━━━━━ Entries supplied ━━━━━

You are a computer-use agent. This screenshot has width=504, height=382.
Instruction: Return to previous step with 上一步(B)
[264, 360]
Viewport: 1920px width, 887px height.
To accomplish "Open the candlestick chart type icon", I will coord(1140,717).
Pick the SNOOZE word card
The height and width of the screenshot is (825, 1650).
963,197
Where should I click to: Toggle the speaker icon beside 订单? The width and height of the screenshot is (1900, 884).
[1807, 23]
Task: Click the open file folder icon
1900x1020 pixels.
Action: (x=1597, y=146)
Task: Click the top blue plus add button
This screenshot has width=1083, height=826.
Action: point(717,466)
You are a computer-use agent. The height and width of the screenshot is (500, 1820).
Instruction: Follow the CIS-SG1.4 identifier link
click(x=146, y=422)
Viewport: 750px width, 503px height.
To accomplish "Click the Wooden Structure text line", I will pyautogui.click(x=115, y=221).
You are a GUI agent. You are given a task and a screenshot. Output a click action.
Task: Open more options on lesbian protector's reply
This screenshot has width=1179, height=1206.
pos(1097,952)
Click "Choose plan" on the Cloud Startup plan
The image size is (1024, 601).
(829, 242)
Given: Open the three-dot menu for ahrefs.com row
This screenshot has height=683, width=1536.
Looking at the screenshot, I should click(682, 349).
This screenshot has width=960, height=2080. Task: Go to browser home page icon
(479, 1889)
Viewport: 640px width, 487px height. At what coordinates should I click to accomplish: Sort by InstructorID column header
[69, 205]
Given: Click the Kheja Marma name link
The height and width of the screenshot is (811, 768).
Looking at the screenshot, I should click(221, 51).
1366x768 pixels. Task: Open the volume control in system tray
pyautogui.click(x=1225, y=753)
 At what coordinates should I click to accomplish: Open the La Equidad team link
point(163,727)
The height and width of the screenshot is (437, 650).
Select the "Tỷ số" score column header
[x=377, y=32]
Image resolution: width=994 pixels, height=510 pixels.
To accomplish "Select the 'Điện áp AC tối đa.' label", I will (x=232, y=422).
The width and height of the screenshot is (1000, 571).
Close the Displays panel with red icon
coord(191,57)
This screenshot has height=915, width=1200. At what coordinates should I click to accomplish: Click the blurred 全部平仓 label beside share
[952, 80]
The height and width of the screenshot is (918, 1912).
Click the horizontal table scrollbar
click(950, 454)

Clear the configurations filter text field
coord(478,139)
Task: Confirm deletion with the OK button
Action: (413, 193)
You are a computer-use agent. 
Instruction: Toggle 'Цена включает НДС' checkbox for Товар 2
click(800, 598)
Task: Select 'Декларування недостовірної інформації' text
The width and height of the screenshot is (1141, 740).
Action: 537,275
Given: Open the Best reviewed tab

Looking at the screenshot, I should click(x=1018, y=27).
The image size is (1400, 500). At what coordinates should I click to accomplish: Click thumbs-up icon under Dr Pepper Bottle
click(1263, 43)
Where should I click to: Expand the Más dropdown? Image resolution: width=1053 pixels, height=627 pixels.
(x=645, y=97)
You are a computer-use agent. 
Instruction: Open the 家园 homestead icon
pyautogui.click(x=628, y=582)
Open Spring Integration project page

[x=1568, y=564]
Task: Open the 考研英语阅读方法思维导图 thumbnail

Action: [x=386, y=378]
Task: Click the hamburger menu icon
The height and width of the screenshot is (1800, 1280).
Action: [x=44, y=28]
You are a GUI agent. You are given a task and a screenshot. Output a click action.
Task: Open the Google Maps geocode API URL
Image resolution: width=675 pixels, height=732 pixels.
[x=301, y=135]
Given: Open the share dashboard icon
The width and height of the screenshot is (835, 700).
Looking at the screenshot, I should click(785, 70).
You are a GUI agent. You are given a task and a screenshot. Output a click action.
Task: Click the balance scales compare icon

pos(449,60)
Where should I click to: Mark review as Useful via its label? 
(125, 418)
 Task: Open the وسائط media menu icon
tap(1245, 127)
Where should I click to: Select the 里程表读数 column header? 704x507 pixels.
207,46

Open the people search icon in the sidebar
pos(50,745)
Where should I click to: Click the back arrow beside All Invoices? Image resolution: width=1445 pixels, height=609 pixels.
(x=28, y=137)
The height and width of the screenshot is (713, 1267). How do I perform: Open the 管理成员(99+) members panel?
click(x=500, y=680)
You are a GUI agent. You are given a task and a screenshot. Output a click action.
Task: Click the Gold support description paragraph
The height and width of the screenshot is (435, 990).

━━━━━

# The problem
All records must be repeated exactly, with none skipped.

# Exercise answer
You are a computer-use agent. This screenshot has width=504, height=382.
Instruction: Return to previous step with 上一步(B)
[264, 360]
Viewport: 1920px width, 887px height.
To accomplish "Open the candlestick chart type icon", I will coord(1140,717).
Pick the SNOOZE word card
The height and width of the screenshot is (825, 1650).
963,197
Where should I click to: Toggle the speaker icon beside 订单? The width and height of the screenshot is (1900, 884).
[1807, 23]
Task: Click the open file folder icon
1900x1020 pixels.
Action: (x=1597, y=146)
Task: Click the top blue plus add button
This screenshot has width=1083, height=826.
Action: point(717,466)
You are a computer-use agent. The height and width of the screenshot is (500, 1820).
Instruction: Follow the CIS-SG1.4 identifier link
click(x=146, y=422)
Viewport: 750px width, 503px height.
To accomplish "Click the Wooden Structure text line", I will pyautogui.click(x=115, y=221).
You are a GUI agent. You are given a task and a screenshot. Output a click action.
Task: Open more options on lesbian protector's reply
This screenshot has width=1179, height=1206.
pos(1097,952)
Click "Choose plan" on the Cloud Startup plan
The image size is (1024, 601).
(829, 242)
Given: Open the three-dot menu for ahrefs.com row
This screenshot has height=683, width=1536.
Looking at the screenshot, I should click(682, 349).
This screenshot has width=960, height=2080. Task: Go to browser home page icon
(479, 1889)
Viewport: 640px width, 487px height. At what coordinates should I click to accomplish: Sort by InstructorID column header
[69, 205]
Given: Click the Kheja Marma name link
The height and width of the screenshot is (811, 768).
Looking at the screenshot, I should click(221, 51).
1366x768 pixels. Task: Open the volume control in system tray
pyautogui.click(x=1225, y=753)
 At what coordinates should I click to accomplish: Open the La Equidad team link
point(163,727)
The height and width of the screenshot is (437, 650).
Select the "Tỷ số" score column header
[x=377, y=32]
Image resolution: width=994 pixels, height=510 pixels.
To accomplish "Select the 'Điện áp AC tối đa.' label", I will (x=232, y=422).
The width and height of the screenshot is (1000, 571).
Close the Displays panel with red icon
coord(191,57)
This screenshot has height=915, width=1200. At what coordinates should I click to accomplish: Click the blurred 全部平仓 label beside share
[952, 80]
The height and width of the screenshot is (918, 1912).
Click the horizontal table scrollbar
click(950, 454)

Clear the configurations filter text field
coord(478,139)
Task: Confirm deletion with the OK button
Action: (413, 193)
You are a computer-use agent. 
Instruction: Toggle 'Цена включает НДС' checkbox for Товар 2
click(800, 598)
Task: Select 'Декларування недостовірної інформації' text
The width and height of the screenshot is (1141, 740).
Action: 537,275
Given: Open the Best reviewed tab

Looking at the screenshot, I should click(x=1018, y=27).
The image size is (1400, 500). At what coordinates should I click to accomplish: Click thumbs-up icon under Dr Pepper Bottle
click(1263, 43)
Where should I click to: Expand the Más dropdown? Image resolution: width=1053 pixels, height=627 pixels.
(x=645, y=97)
You are a computer-use agent. 
Instruction: Open the 家园 homestead icon
pyautogui.click(x=628, y=582)
Open Spring Integration project page

[x=1568, y=564]
Task: Open the 考研英语阅读方法思维导图 thumbnail

Action: [x=386, y=378]
Task: Click the hamburger menu icon
The height and width of the screenshot is (1800, 1280).
Action: [x=44, y=28]
You are a GUI agent. You are given a task and a screenshot. Output a click action.
Task: Open the Google Maps geocode API URL
Image resolution: width=675 pixels, height=732 pixels.
[x=301, y=135]
Given: Open the share dashboard icon
The width and height of the screenshot is (835, 700).
Looking at the screenshot, I should click(785, 70).
You are a GUI agent. You are given a task and a screenshot. Output a click action.
Task: Click the balance scales compare icon

pos(449,60)
Where should I click to: Mark review as Useful via its label? 
(125, 418)
 Task: Open the وسائط media menu icon
tap(1245, 127)
Where should I click to: Select the 里程表读数 column header? 704x507 pixels.
207,46

Open the people search icon in the sidebar
pos(50,745)
Where should I click to: Click the back arrow beside All Invoices? Image resolution: width=1445 pixels, height=609 pixels.
(x=28, y=137)
The height and width of the screenshot is (713, 1267). How do I perform: Open the 管理成员(99+) members panel?
click(x=500, y=680)
You are a GUI agent. You are given a task and a screenshot. Output a click action.
Task: Click the Gold support description paragraph
The height and width of the screenshot is (435, 990).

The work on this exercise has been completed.